[Records provided]
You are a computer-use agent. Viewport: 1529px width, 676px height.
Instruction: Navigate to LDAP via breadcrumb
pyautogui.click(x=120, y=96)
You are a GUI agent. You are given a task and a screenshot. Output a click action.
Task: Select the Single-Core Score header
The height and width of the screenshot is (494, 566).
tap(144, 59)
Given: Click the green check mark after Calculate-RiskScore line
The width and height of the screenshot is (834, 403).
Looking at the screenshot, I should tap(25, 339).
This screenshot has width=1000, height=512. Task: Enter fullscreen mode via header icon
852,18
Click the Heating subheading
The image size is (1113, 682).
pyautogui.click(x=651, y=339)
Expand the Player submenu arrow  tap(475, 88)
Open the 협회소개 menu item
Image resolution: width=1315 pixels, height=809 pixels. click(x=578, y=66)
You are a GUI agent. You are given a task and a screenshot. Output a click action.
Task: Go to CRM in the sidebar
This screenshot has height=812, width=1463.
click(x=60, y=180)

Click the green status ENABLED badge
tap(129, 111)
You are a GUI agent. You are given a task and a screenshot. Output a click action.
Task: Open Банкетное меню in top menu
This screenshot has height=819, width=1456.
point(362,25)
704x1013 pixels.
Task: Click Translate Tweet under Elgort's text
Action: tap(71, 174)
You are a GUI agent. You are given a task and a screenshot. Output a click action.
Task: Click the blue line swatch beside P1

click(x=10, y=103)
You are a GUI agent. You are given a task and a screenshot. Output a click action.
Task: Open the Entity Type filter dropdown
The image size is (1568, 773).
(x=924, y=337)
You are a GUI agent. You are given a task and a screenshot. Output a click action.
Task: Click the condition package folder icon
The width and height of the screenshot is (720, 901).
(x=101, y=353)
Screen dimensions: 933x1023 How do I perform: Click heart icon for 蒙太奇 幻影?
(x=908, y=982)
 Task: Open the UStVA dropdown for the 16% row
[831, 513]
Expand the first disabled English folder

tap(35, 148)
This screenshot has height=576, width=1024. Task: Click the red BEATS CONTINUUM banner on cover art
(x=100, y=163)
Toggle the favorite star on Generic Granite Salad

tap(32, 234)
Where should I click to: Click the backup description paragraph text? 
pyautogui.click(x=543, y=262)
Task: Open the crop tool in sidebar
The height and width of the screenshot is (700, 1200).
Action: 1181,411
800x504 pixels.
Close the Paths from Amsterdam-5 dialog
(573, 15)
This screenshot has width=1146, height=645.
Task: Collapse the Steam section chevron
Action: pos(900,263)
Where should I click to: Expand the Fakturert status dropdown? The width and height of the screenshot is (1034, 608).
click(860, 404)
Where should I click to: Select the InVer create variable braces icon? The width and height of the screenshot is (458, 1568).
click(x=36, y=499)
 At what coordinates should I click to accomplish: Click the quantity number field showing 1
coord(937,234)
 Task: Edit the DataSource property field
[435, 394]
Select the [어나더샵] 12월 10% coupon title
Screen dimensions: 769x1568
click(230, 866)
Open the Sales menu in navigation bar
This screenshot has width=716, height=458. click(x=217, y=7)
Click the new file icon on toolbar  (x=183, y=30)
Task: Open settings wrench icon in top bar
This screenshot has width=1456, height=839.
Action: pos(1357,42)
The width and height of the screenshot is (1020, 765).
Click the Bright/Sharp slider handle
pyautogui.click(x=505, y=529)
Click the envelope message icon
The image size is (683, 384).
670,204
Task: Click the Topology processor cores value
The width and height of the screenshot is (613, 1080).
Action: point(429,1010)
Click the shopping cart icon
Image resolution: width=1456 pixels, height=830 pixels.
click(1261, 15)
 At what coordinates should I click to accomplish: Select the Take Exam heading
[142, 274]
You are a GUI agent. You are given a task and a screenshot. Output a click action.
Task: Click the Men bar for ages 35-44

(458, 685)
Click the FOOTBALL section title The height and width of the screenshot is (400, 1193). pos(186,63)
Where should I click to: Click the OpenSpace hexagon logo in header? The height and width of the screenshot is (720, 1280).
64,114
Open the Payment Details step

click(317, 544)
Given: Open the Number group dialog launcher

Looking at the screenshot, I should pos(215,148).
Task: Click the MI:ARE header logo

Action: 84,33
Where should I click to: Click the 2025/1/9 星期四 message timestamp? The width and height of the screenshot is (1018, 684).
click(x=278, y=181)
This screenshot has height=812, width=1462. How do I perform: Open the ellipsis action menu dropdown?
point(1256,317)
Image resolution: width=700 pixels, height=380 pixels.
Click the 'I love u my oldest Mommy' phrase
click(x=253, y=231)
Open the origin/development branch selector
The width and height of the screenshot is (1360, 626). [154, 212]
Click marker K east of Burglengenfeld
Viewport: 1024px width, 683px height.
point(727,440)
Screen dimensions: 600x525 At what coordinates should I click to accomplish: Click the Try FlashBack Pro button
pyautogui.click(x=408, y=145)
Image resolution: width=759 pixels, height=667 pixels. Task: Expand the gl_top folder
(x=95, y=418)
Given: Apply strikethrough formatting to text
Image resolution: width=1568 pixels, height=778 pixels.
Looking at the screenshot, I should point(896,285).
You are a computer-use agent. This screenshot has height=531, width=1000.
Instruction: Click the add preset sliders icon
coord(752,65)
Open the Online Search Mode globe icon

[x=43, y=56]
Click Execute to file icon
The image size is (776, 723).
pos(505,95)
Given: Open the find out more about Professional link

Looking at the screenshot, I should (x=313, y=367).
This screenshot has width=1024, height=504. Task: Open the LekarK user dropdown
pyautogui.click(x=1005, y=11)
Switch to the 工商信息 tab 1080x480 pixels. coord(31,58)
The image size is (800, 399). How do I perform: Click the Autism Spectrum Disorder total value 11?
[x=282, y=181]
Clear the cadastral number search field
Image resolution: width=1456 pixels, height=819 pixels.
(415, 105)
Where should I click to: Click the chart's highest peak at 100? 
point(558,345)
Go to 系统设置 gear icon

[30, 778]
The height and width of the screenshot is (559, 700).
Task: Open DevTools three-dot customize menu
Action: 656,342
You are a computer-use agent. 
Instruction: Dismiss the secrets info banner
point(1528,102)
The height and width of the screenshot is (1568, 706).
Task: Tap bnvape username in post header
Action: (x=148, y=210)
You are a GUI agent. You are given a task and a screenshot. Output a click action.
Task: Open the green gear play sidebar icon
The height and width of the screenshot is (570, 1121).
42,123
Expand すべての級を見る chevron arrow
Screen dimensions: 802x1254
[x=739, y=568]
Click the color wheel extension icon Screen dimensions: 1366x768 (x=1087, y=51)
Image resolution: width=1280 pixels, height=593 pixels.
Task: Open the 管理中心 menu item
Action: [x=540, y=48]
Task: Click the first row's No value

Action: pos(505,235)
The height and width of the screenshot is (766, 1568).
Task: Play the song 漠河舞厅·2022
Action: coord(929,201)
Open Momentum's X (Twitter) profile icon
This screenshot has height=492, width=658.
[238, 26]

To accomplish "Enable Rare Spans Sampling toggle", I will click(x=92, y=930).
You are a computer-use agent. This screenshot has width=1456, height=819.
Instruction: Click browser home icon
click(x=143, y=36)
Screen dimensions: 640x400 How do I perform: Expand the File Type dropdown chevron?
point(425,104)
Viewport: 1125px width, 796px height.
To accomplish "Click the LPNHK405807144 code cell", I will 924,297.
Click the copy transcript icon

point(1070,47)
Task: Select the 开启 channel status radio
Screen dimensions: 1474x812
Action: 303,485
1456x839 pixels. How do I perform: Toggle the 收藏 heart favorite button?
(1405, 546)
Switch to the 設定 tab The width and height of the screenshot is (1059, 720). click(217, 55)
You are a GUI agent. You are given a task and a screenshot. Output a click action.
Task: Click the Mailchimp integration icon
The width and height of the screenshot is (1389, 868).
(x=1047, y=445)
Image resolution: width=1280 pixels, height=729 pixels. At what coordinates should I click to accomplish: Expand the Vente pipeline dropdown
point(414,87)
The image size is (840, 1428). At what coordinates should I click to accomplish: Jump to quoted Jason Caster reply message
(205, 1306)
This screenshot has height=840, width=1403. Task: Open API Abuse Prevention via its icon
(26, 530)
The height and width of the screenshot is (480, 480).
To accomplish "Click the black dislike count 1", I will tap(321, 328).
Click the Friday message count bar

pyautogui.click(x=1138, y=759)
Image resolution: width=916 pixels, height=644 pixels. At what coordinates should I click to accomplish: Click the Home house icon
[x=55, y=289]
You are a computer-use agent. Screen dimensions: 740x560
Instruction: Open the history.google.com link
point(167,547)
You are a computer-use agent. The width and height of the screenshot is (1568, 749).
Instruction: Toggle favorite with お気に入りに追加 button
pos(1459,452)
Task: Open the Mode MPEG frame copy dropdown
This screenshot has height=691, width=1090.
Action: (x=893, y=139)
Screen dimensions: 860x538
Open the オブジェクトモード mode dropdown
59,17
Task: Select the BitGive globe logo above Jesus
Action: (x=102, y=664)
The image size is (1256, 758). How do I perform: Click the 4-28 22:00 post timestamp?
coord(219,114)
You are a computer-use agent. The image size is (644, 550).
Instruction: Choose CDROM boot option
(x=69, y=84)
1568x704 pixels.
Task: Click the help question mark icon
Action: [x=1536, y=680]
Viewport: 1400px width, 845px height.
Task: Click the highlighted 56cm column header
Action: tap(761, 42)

[Work to be completed]
Convert the records from the start through the line containing "tap(144, 59)", inclusive, into a two-column CSV with the headers instruction and action. Give one row per record, with its text under instruction and its answer under action, each in a single quoted field with line breaks turned into spaces.

[Reply]
instruction,action
"You are a computer-use agent. Viewport: 1529px width, 676px height. Instruction: Navigate to LDAP via breadcrumb","pyautogui.click(x=120, y=96)"
"You are a GUI agent. You are given a task and a screenshot. Output a click action. Task: Select the Single-Core Score header The height and width of the screenshot is (494, 566).","tap(144, 59)"